There was only one listing for Gottfried on the Internet. I clicked on it and was brought to an incredibly simple Web site with a blue-and-gold border, which I assumed were the school colors.
Gottfried Academy
Vox Sapientiae Clamans Ex Inferno
A Boarding School Dedicated to
Studies of an Existential Nature
Contact:
207 Attica Crossing, Mailbox 4
Attica Falls, Maine 04120
Beneath the inscription was a crest of arms and a very realistic pencil illustration of what I assumed was the school’s campus. It was stone and gothic, with cathedral-like buildings surrounded by a giant wall that looked almost medieval. If there had been a pigpen and a watering trough in the picture, they wouldn’t have looked out of place. Above the buildings, ominous dark clouds filled the sky. Out of curiosity I checked the weather forecast for Attica Falls, Maine. Sighing, I scanned the weekly prediction. Sixty degrees and cloudy. Every single day.

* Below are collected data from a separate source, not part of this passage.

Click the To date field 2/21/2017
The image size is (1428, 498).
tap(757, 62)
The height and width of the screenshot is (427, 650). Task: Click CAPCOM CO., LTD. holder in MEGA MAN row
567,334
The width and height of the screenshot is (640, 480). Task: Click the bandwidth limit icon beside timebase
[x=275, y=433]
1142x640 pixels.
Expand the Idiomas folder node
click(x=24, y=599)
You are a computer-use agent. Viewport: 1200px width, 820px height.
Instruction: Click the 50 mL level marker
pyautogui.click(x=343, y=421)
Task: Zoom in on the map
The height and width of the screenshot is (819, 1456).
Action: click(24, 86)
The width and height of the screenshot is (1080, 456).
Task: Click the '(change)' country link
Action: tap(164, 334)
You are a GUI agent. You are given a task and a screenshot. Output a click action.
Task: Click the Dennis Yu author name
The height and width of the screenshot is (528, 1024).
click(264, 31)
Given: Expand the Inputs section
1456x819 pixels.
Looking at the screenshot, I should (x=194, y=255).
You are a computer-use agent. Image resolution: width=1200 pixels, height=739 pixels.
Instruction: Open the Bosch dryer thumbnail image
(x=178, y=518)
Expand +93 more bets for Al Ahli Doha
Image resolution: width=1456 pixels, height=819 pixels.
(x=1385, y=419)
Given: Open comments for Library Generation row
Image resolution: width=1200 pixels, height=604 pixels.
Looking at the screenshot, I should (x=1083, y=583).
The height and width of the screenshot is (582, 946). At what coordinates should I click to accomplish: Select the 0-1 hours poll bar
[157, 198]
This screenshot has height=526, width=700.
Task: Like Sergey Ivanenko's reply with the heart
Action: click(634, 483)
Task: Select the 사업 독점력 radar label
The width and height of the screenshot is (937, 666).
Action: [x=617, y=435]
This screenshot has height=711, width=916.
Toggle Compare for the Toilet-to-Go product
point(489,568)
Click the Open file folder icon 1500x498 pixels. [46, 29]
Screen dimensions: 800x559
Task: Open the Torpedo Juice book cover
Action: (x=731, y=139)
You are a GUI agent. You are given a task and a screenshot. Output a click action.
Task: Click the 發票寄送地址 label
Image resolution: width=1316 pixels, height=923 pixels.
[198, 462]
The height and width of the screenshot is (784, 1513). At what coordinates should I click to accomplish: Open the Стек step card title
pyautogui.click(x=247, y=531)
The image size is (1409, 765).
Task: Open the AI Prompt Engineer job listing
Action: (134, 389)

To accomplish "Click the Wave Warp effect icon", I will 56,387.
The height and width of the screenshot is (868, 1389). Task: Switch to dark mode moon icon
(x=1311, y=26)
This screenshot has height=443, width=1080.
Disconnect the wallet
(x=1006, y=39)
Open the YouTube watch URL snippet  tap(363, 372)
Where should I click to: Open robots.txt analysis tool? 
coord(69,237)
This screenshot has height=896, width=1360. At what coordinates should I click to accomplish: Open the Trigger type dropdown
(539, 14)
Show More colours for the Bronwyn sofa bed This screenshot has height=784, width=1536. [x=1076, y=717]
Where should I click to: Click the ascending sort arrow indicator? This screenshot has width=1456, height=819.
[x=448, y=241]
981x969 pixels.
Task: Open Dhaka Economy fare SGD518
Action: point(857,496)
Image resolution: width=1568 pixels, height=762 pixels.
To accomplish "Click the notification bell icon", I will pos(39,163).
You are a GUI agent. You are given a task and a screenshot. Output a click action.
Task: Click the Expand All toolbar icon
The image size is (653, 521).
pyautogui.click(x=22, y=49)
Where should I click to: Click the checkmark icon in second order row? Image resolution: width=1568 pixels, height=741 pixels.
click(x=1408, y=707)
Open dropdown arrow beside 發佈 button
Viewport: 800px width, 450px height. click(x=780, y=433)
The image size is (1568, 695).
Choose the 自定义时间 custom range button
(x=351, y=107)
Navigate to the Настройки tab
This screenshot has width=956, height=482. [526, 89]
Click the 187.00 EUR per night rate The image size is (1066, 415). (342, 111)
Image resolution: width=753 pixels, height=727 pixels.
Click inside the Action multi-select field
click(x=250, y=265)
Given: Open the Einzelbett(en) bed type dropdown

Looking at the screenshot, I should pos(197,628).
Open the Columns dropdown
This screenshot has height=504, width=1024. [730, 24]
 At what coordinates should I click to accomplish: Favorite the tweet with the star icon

What was an existential boarding school anyway? Opening a new window, I looked up the word “existential,” which the Oxford English Dictionary defined as “of or pertaining to existence.” How helpful, I thought, and went back to the Gottfried Web site. I clicked on the crest of arms, and then on “Contact,” trying to go deeper into the site, but that was it. Frustrated, I closed the window. In addition to lacking pleasant weather, Gottfried also seemed to lack a proper Internet presence. Great, I thought to myself. There probably wouldn’t even be a wireless connection in the dorms.